Data items

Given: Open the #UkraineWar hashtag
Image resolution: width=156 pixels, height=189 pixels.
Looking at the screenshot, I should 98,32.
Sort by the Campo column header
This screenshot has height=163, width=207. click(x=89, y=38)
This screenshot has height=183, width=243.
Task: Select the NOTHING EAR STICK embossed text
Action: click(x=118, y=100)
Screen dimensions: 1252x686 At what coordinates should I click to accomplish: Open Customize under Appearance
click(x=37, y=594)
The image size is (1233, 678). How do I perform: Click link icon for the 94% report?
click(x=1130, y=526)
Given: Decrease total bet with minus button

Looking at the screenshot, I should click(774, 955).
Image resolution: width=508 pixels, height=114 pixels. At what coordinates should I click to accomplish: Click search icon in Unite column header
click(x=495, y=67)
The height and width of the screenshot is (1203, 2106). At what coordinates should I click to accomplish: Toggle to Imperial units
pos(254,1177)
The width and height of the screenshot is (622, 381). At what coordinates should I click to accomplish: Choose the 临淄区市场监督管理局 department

[REQUIRED WORK]
Start to finish, restate the records above word for word.

[ANSWER FOR THE TASK]
Given: Open the #UkraineWar hashtag
Image resolution: width=156 pixels, height=189 pixels.
Looking at the screenshot, I should 98,32.
Sort by the Campo column header
This screenshot has height=163, width=207. click(x=89, y=38)
This screenshot has height=183, width=243.
Task: Select the NOTHING EAR STICK embossed text
Action: click(x=118, y=100)
Screen dimensions: 1252x686 At what coordinates should I click to accomplish: Open Customize under Appearance
click(x=37, y=594)
The image size is (1233, 678). How do I perform: Click link icon for the 94% report?
click(x=1130, y=526)
Given: Decrease total bet with minus button

Looking at the screenshot, I should click(774, 955).
Image resolution: width=508 pixels, height=114 pixels. At what coordinates should I click to accomplish: Click search icon in Unite column header
click(x=495, y=67)
The height and width of the screenshot is (1203, 2106). At what coordinates should I click to accomplish: Toggle to Imperial units
pos(254,1177)
The width and height of the screenshot is (622, 381). At what coordinates should I click to accomplish: Choose the 临淄区市场监督管理局 department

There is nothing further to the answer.